Segundo o deputado estadual Paulo Pinheiro (PT), presidente da Comissão de Saúde da Alerj, o atraso na divulgação dos números vem ocorrendo há dois anos. De acordo com o deputado, a comissão recebeu o levantamento de 2003 em outubro de 2004. Já os números de mortes de 2002 só foram divulgados em julho de 2003.

- Em 2003, morreram 1.369 menores com menos de um ano de idade, 920 deles não tinham completado um mês e deste total 671 morreram na primeira semana de vida - lembra Pinheiro.

Para o deputado, as mortes dos menores com menos de um ano revelam a má qualidade dos serviços de pré-natal e parto. Um outro dado de 2003, que chama a atenção, segundo o deputado, é o percentual do número de mortos residentes no município: 97,2%. Somados os mortos dos municípios de Duque de Caxias e São João de Meriti chegam a 0,8%.

- O número de mortos que moram no Rio desmente a informação da prefeitura que as internações de fora do município representa 35% - analisa Pinheiro.

Em 2003, o levantamento da prefeitura mostrou que a principal causa dos óbitos de residentes do município foi por doenças do aparelho circulatório. Foram registradas 13.965 mortes.

- Este dado aponta a falência do tratamento preventivo da hipertensão arterial - alerta o deputado.

Para o presidente do Sindicato dos Médicos do Rio, Jorge Darze, os números de mortes em 2004 podem apontar índice superior à média dos anos anteriores.

- A ausência do levantamento das mortes reflete a crise no gerenciamento da rede municipal de saúde - explica Darze.

A secretaria municipal de Saúde afirma que não há falta de funcionários para o trabalho de levantamento das mortes.
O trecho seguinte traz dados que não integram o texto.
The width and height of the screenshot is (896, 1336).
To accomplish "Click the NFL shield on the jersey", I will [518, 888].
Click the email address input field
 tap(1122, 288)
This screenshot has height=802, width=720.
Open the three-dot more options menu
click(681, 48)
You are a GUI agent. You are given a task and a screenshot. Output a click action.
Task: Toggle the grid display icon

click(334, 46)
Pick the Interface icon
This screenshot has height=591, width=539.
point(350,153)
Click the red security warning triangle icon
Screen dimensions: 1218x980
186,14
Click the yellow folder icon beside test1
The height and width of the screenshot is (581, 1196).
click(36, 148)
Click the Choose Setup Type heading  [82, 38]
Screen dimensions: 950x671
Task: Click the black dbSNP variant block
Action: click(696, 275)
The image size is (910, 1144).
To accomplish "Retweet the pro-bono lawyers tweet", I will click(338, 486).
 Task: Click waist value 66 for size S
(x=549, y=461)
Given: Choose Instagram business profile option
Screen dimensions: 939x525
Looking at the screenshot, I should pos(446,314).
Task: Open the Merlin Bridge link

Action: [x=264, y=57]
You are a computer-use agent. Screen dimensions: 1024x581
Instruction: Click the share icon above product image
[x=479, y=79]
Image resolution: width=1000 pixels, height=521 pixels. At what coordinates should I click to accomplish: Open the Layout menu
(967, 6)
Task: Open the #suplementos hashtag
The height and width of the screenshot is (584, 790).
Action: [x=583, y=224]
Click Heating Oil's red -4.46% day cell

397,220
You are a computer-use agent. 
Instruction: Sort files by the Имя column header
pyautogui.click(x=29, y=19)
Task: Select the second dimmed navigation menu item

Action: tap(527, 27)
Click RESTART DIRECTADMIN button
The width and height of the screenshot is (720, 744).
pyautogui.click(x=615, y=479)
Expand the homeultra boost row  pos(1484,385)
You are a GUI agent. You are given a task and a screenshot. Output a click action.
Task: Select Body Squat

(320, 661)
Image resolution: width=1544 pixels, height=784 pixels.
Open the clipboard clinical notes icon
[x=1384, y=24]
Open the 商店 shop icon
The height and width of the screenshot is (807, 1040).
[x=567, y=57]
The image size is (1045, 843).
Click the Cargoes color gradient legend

Segundo o município, a demora na divulgação dos dados é por causa do grande volume de trabalho. Ainda segundo a prefeitura, desde janeiro, foram contratados quatro digitadores para auxiliar o trabalho de 12 funcionários. O levantamento é feito através dos registros de óbitos repassados ao município pelas unidades hospitalares e o Instituto Médico-Legal. O material deve ser concluído até o mês de abril.